**Exercices**
a) D'après l'extrait sur la rencontre de Béchar, dans quelle ville se déroule la négociation tripartite sur la décolonisation du Sahara ?
b) Poursuivez l'extrait sur la rencontre de Béchar à la suite de sa dernière phrase.

Le 10 Novembre 1975, le président Moktar Ould Daddah est à Béchar pour
cinq heures de tête-à-tête avec le président Boumedienne. Il s’agit
pratiquement d’une « convocation ». L’avant-veille, Ahmed Draia, membre du Conseil de la révolution
et directeur de la Sûreté
nationale en Algérie, a passé la journée, voyant longuement Abdoulz Aziz Salla,
président de l’Assemblée nationale, qui s’inquiète aussitôt, puis le chef de
l’Etat. L’invitation à conférer de toute urgence est assortie de la msie à
disposition de l’avion personnel de l’Algérien. La veille, à Alger, la rumeur
circule de cette rencontre. Ahmed Laraki, ministre marocain des Affaires
étrangères, se précipite à Nouakchott. On est en réalité au plus vif d’une
négociation tripartite sur la décolonisation du Sahara sous administration
espagnole ; elle se déroule à Madrid, la Mauritanie a failli ne
pas y participer pleinement, le processus dont rien n’a été caché aux
Algériens, a été – en principe – accepté par eux [1].

**Données affichées**

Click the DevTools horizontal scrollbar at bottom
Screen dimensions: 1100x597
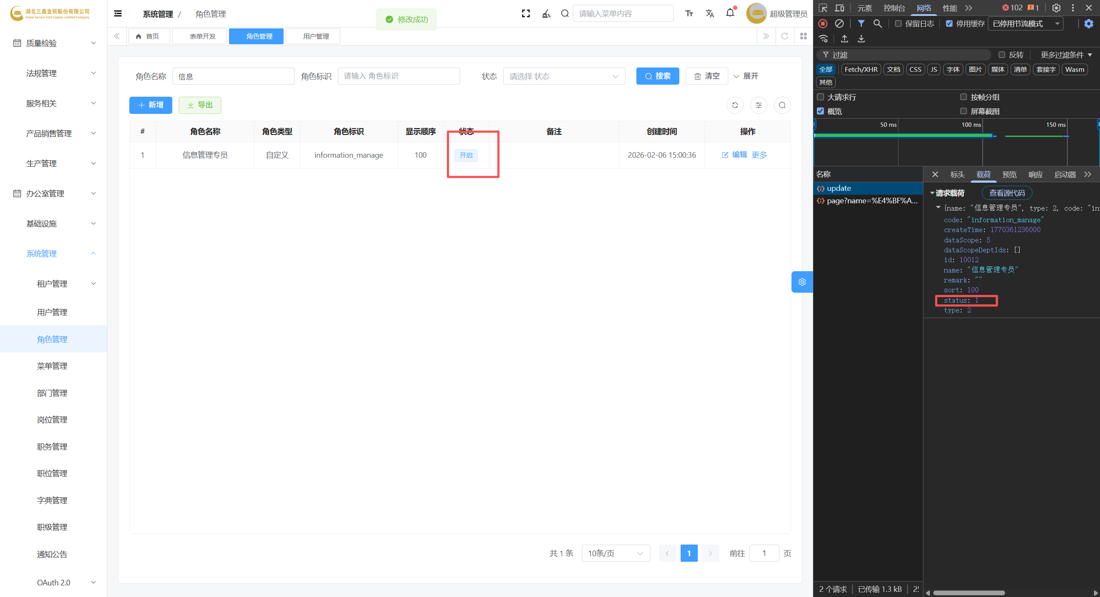[x=969, y=593]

**Corrigés**
a) À Madrid.

b)
Le 6, en
Conseil des ministres, le Président de la République avait réaffirmé « la résolution
redoublée de la Mauritanie
d’assumer pleinement les bresponsabilités particulières qui sont les siennes en
vue de la décolonisation loyale et urgente de ce territoire qui, comme l’ont
clairement confirmé les réponses de la
Cour internationale de justice aux questions posées par
l’Assemblée générale des Nations unies, forme avec elle un tout indivisble, et
la disposition entière de la
République islamique de Mauritanie à coopérer à tout effort
susceptible d’aider à ce règlement », tandis qu’une résolution 380 du
Conseil de sécurité, avait invité, le même jour, les parties au règlement de la
question du Sahara occidental à la retenue. En effet, près de 350.000
Marocains commençaient une « marche
verte » vers le Sahara sous administration espagnole et pouvaient tenter
le passage de la frontière.
Au Monde, Moktar Ould Daddah se déclare choqué par
le départ précipité des Espagnols de La Guera, il vient d’être mise au courant par Abd
Essalam Zneynati, secrétaire d’Etat auprès du Premier ministre marocain de
l’ « évolution de la situation dans la région et de la « marche
verte », et il refuse que la
Mauritanie en fasse autant : elle est sûre de son droit,
et pacifique. Elle n’est
pas non plus isolée, notamment de l’ancienne métropole – malgré la politique
d’indépendance qu’a manifestée un an plus tôt la nationalisation de Miferma et
qui est réitérée sur le sujet le plus sensible : la monnaie [2].
Des contentieux mineurs [3]
ont été aplanis les 7 et 8 Novembre par la visite
de Pierre Abelin, ministre français de la Coopération et Moktar
Ould Daddah vient d’accepter l’invitation du président Giscard d’estaing à se
rendre en visite d’Etat en France.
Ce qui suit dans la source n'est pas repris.